TIAGo-NLUI (Natural Language User Interface for the TIAGo robot) is a software framework designed to empower the TIAGo robot by PAL Robotics with the ability to interpret and execute commands given in natural language. This project leverages speech recognition and natural language processing (NLP) technologies to enhance human-robot interaction.
- Audio Capture Options: Offers flexibility in command input through live audio recording from a microphone or processing pre-recorded audio files.
- Speech Recognition: Utilizes Google's Speech-to-Text API to accurately convert spoken language into text.

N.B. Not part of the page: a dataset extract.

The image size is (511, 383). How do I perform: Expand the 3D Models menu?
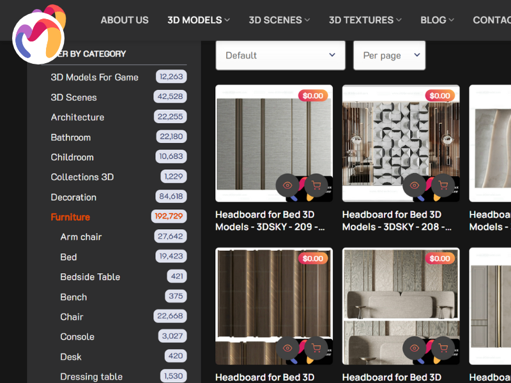[198, 20]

- Command Interpretation: Employs GPT4 model for understanding the intent behind the transcribed text and mapping it to a specific PDDL format problem.
- Python 3.8 or newer
- Access to Google Cloud Speech-to-Text API
- Access to OpenAI GPT4 API
- Pip for Python package installation
cmake(required for building Fast Downward)
-
Clone the Repository
git clone https://github.com/SamSeban/TIAGo-NLUI.git cd TIAGo-NLUI -
Install Required Python Packages
pip install -r requirements.txt -
Google Cloud Speech-to-Text Setup
- Ensure you have a Google Cloud account with the Speech-to-Text API enabled.

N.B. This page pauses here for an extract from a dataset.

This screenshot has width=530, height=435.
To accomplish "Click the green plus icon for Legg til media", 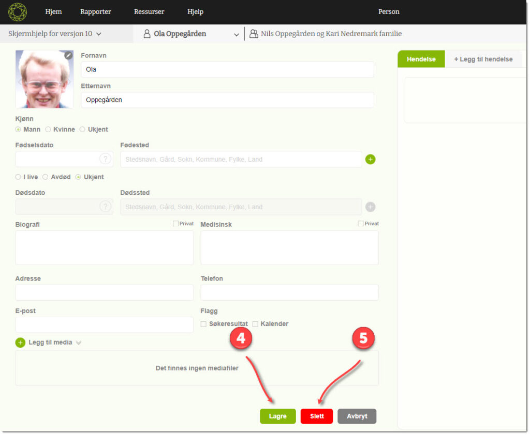I will pos(20,343).
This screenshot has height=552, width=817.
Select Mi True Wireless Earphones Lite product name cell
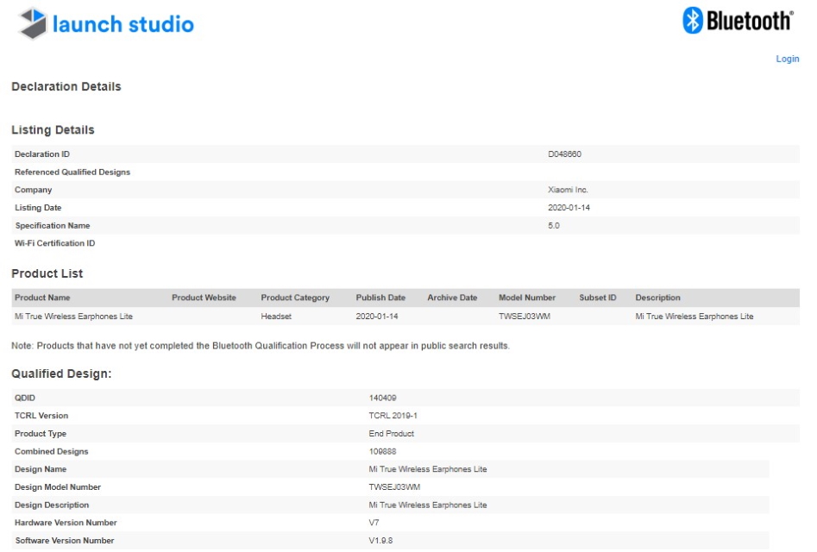click(x=73, y=317)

- Download your API key JSON file and place it in the project directory.
-
GPT4 API Setup
- Ensure you have an OpenAI account with a GPT API key.

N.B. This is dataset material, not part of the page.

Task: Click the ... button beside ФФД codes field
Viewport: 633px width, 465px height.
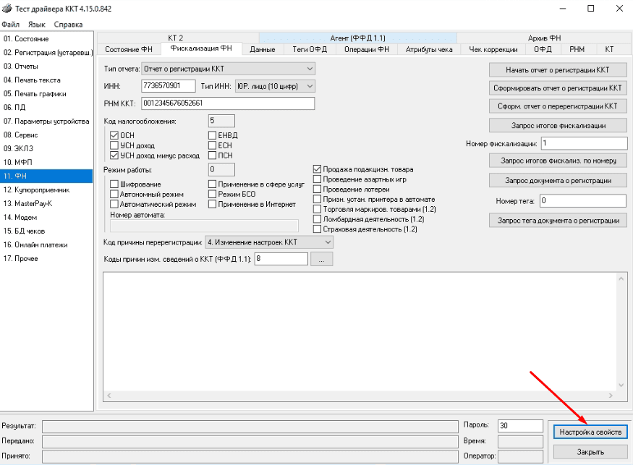Action: pyautogui.click(x=321, y=258)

- Create a openai-credentials.json file with your API key in an "api-key" field and place it in the project directory.
-
Fast Downward Setup
Fast Downward is used for planning tasks within the framework. Follow these steps to set it up:
-
Make sure you have
cmakeinstalled on your system. -
Navigate to the Fast Downward directory:
cd external/fast_downward -
Build Fast Downward using the release configuration:
./build.py release
Run the main.py script to start the application:
python main.py
Follow the on-screen prompts to transcribe natural language to a PDDL plan.
- Google API Key: Update the
credentials_pathinmain.pyto the location of your Google Cloud Speech-to-Text API key JSON file.
This project is licensed under the MIT License.